See the following output. The placeholder for /tmp/mytest%Y%m%d.%p.arrow set in path is replaced and the Apache Httpd log is written to /tmp/mytest20220124.3206341.arrow.

$ arrow2csv /tmp/mytest20220124.3206341.arrow --head --offset 300 --limit 10
"ts","host","method","path","code","size","referer","agent"
"2022-01-24 06:13:42","192.168.77.95","GET","/docs/ja/js/theme_extra.js",200,195,"http://buri/docs/ja/fluentd/","Mozilla/5.0 (Windows NT 10.0; Win64; x64) AppleWebKit/537.36 (KHTML, like Gecko) Chrome/97.0.4692.71 Safari/537.36"
"2022-01-24 06:13:42","192.168.77.95","GET","/docs/ja/js/theme.js",200,4401,"http://buri/docs/ja/fluentd/","Mozilla/5.0 (Windows NT 10.0; Win64; x64) AppleWebKit/537.36 (KHTML, like Gecko) Chrome/97.0.4692.71 Safari/537.36"
"2022-01-24 06:13:42","192.168.77.95","GET","/docs/ja/img/fluentd_overview.png",200,121459,"http://buri/docs/ja/fluentd/","Mozilla/5.0 (Windows NT 10.0; Win64; x64) AppleWebKit/537.36 (KHTML, like Gecko) Chrome/97.0.4692.71 Safari/537.36"
"2022-01-24 06:13:42","192.168.77.95","GET","/docs/ja/search/main.js",200,3027,"http://buri/docs/ja/fluentd/","Mozilla/5.0 (Windows NT 10.0; Win64; x64) AppleWebKit/537.36 (KHTML, like Gecko) Chrome/97.0.4692.71 Safari/537.36"
"2022-01-24 06:13:42","192.168.77.95","GET","/docs/ja/fonts/Lato/lato-regular.woff2",200,182708,"http://buri/docs/ja/css/theme.css","Mozilla/5.0 (Windows NT 10.0; Win64; x64) AppleWebKit/537.36 (KHTML, like Gecko) Chrome/97.0.4692.71 Safari/537.36"
"2022-01-24 06:13:42","192.168.77.95","GET","/docs/ja/fonts/fontawesome-webfont.woff2?v=4.7.0",200,77160,"http://buri/docs/ja/css/theme.css","Mozilla/5.0 (Windows NT 10.0; Win64; x64) AppleWebKit/537.36 (KHTML, like Gecko) Chrome/97.0.4692.71 Safari/537.36"
"2022-01-24 06:13:42","192.168.77.95","GET","/docs/ja/fonts/RobotoSlab/roboto-slab-v7-bold.woff2",200,67312,"http://buri/docs/ja/css/theme.css","Mozilla/5.0 (Windows NT 10.0; Win64; x64) AppleWebKit/537.36 (KHTML, like Gecko) Chrome/97.0.4692.71 Safari/537.36"
"2022-01-24 06:13:42","192.168.77.95","GET","/docs/ja/fonts/Lato/lato-bold.woff2",200,184912,"http://buri/docs/ja/css/theme.css","Mozilla/5.0 (Windows NT 10.0; Win64; x64) AppleWebKit/537.36 (KHTML, like Gecko) Chrome/97.0.4692.71 Safari/537.36"
"2022-01-24 06:13:43","192.168.77.95","GET","/docs/ja/search/worker.js",200,3724,"http://buri/docs/ja/fluentd/","Mozilla/5.0 (Windows NT 10.0; Win64; x64) AppleWebKit/537.36 (KHTML, like Gecko) Chrome/97.0.4692.71 Safari/537.36"
"2022-01-24 06:13:43","192.168.77.95","GET","/docs/ja/img/favicon.ico",200,1150,"http://buri/docs/ja/fluentd/","Mozilla/5.0 (Windows NT 10.0; Win64; x64) AppleWebKit/537.36 (KHTML, like Gecko) Chrome/97.0.4692.71 Safari/537.36"

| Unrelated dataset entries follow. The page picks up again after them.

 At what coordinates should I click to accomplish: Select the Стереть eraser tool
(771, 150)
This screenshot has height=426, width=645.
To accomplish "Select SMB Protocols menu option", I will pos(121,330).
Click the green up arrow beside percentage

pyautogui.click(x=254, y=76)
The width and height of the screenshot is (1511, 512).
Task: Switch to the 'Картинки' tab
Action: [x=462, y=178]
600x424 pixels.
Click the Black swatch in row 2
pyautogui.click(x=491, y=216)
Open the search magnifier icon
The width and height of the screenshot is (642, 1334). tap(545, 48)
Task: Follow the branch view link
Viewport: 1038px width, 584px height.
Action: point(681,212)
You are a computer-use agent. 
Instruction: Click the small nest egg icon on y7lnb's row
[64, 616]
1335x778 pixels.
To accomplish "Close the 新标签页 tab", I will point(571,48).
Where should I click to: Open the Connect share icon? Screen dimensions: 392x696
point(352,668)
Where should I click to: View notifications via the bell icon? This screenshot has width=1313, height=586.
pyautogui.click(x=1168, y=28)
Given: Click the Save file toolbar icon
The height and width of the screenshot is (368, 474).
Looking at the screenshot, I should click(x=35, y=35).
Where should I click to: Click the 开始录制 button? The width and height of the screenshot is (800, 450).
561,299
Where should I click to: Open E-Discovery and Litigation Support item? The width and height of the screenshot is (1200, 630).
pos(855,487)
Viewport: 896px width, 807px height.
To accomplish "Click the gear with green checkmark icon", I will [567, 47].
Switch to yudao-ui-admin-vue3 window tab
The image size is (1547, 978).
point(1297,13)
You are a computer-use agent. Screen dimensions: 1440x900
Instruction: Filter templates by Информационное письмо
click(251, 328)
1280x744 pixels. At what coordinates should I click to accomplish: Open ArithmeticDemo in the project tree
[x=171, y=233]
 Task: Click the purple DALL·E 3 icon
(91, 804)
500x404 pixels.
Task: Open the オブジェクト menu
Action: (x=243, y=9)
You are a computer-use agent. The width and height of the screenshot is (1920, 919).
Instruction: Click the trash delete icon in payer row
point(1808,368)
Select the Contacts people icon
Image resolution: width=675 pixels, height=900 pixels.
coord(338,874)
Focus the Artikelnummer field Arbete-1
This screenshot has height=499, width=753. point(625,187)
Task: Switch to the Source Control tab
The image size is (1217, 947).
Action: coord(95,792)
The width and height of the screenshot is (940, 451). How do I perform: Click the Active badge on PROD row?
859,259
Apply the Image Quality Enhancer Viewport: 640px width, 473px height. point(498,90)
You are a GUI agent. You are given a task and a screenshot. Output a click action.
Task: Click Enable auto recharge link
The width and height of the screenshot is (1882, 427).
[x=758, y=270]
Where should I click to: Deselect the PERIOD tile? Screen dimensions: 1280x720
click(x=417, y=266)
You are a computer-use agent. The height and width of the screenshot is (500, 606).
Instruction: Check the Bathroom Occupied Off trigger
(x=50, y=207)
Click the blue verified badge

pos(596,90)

Let's map the output file to PostgreSQL using PG-Strom's Arrow_Fdw.

postgres=# IMPORT FOREIGN SCHEMA mytest
           FROM SERVER arrow_fdw INTO public
           OPTIONS (file '/tmp/mytest20220124.3206341.arrow');
IMPORT FOREIGN SCHEMA

postgres=# SELECT ts, host, path FROM mytest WHERE code = 404;
         ts          |     host      |         path
---------------------+---------------+----------------------
 2022-01-24 12:02:06 | 192.168.77.73 | /~kaigai/ja/fluentd/
(1 row)

postgres=# EXPLAIN SELECT ts, host, path FROM mytest WHERE code = 404;
                                  QUERY PLAN
------------------------------------------------------------------------------
 Custom Scan (GpuScan) on mytest  (cost=4026.12..4026.12 rows=3 width=72)
   GPU Filter: (code = 404)
   referenced: ts, host, path, code
   files0: /tmp/mytest20220124.3206341.arrow (read: 128.00KB, size: 133.94KB)
(4 rows)

The example above shows how the generated Apache Arrow file can be mapped as an external table and accessed with SQL.

Search conditions can be given to search each field of the log formed on the Fluentd side. In the example above, the log with HTTP status code 404 is searched and one record is found.